The local church, and its compelling life together, is one of the Lord’s chief evangelism methods. Jesus said that when his disciples loved one another as he loved them, then the world would know that they belonged to him, that the Father had in fact loved us by sending the Son (John 13:34-35; 17:23). The love and fellowship within the community would have impact outside the community. We live together in such ways that others can’t help but ask about the hope within; and then we proclaim Christ.
Question: if we packed up shop and moved to another meeting location, would our neighbors know any difference? Would your neighbors count it a loss if you moved out of their neighborhood? The question is convicting, but important to consider. Yes, it’s the Lord who adds to the church. It’s the Lord who calls. It’s the Lord who saves. But he uses the church. Is our community compelling? Can we have more impact?

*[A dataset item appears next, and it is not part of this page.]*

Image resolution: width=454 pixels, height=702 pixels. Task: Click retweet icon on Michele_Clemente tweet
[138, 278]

By the Lord’s grace, we can. The same Spirit at work in these people is at work in us. He hasn’t changed. Jesus is still on the throne. He can fill us with the Spirit and make us a compelling community. He can make us competent ministers of grace. He can make us engage the broader public in ways that impact the city for Christ.
One recent example is the church buying Ben and Terra a van. They entered the adoption process without the means to get one. You got them one, and it’s had an incredible impact on other non-Christians in their lives. They’re stunned that a church would buy them a van. When they ask why would a church do that? Enter Jesus and his generosity toward us. That’s how it works.

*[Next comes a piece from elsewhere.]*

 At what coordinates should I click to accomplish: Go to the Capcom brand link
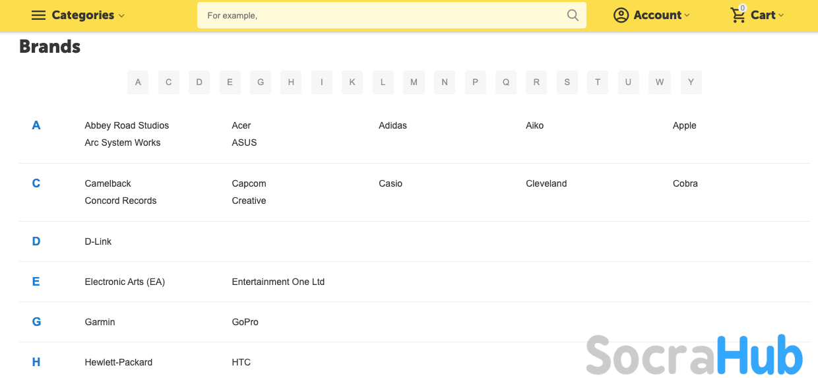point(249,183)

Or, it’s like the Wedgwood care group meeting the other day. Gary has a Buddhist neighbor. This guy’s house gets burglarized, and so he stops by Gary’s house to get help. It’s care group night. What does Gary do? He pulls an audible, cancels the regular care group meeting, and then gets all the brothers to come help clean this guy’s home up a bit and pray for him at the end. What’s going on while they’re cleaning up? He gets to witness the Spirit of Christ at work in the community, and it only confirms the message of the gospel that Gary has shared with him before.
That’s the Spirit at work in you already. Be encouraged in it and ask the Lord to increase the impact wherever we live, work, and play together. Christ’s Spirit and the apostles’ teaching produce glad dependence on God by the church, generous fellowship within the church, and great impact outside the church. Let’s pray for the Spirit to do more through us. Let’s devote ourselves to the apostles’ teaching, that it may guide us in our priorities and pursuits. The Lord has begun a good work. May he bring it to completion for the day of Jesus Christ.
[i]Cf. Stott, Acts, 82.
[ii]Cf. also 1 Cor 1:9; 2 Cor 13:14; Gal 2:9; Phil 2:1; 1 John 1:3, 6-7.
[iii]Dustin Willis, Life in Community (Chicago: Moody, 2015), 150.